Welcome back to Brussels and to the Borschette Congress Centre, where policies are translated into actions and as it is the case today, into opportunities.
It is wonderful to see over 200 of you here in person today—and more than twice as many following us online.
That, in itself, shows that this is not just a meeting in Brussels, but a moment shared across Europe.
After our successful session in 2025,
I am very pleased to open these Promotion Policy Info Days with you.
Since the publication of the Promotion Policy Call for Proposals last week, many of you have been looking for clarity on its direction, its ambitions, and the tools it puts in your hands.
Let me begin with reassuring you: you are exactly where you need to be.
Even in a sensitive geopolitical context, our message is clear: Europe stands by its agri-food sector and those who make it thrive.

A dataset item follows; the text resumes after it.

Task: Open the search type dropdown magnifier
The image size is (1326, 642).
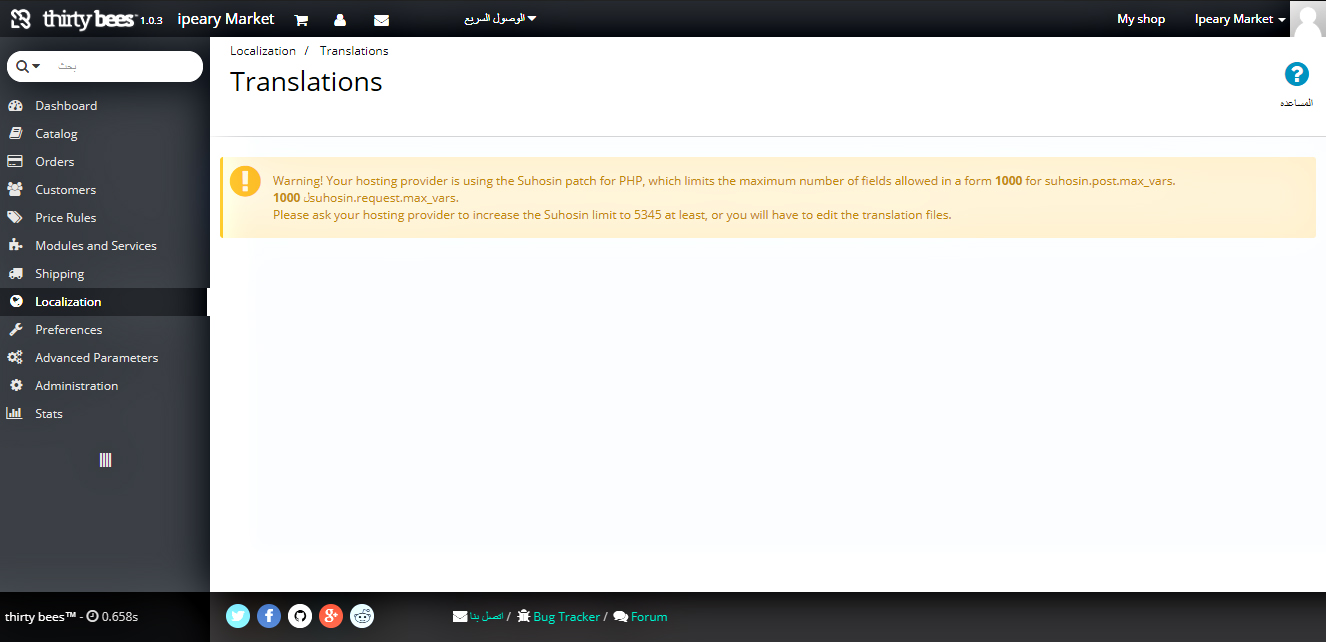Action: point(28,66)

Today is important to make sure that through the forthcoming opportunities, we concretely support the European agrifood sector to remain a leading global exporter and a backbone for our national economies.
Our efforts to promote the agrifood sector of the EU with our promotion policy do not take place in a vacuum.
They are guided by a clear long-term vision to make sure that the European agriculture and food sector remain competitive and attractive for current and future generations.
These Information Days are therefore not only about funding opportunities.
They are about how promotion connects with trade, market access, economic diplomacy, simplification, and the Vision for Agriculture and Food.
All very relevant in the current geopolitical context.
You are the key partners in achieving this vision, and ensuring that promotion will lead to diversifying market opportunities, bringing forward EU Products qualities and values and building strong long-term trade channels.
We will have results from the promotion policy only if you engage to make the bridge between policy and consumers, between standards and markets, between Europe and the world.
Let me say few words about standards.
They are a political choice.
Europe has chosen high food standards, including the organic label, Geographical Indications and quality schemes, because they define how we produce and the level of quality we require.
We stand behind these standards and we are proud of what we produce.
But above all, we choose them because we are convinced this is the way forward.
Over the past year, with the Vision for Agriculture and Food, we made a clear choice:
to put farmers and producers back at the heart of the system.
To recognise that sustainability has three inseparable dimensions economic, environmental and social.
Farmers must be able to run viable businesses, to earn a decent living, and to invest in the future.
That is why we have focused on cutting unnecessary administrative burden, on a strong CAP budget and policy for the future, and on restoring trust.
We delivered with a similar commitment on trade and reciprocity matters, ensuring that European standards are not undermined by imports.
Promotion policy fits naturally into this approach.
It is how we turn quality into competitiveness.
Standards into strength.
And pride into opportunity.
This is a key year for promotion.
In 2026, the Commission will dedicate the highest budget ever for this policy, with €205 million allocated to information and promotion activities, for European agri-food products.
This is a clear political signal, announced and supported by the President of the European Commission: promotion policy is a strategic investment.
It is also the context in which the Commission will launch the European Food campaign (with a budget of €35 million) across our 27 Member States.
The campaign is work in progress and will be designed along the following three objectives:
First, motivating Europeans to privilege the consumption of EU agri-food products.
Second, raising awareness and triggering a sense of pride in the high quality of EU agri-food products among consumers, as an integral part of their way of life.
Third, creating a feeling of belonging and stronger bonds with the farmers community, generating positive momentum and trust around the agri-food sector as a whole.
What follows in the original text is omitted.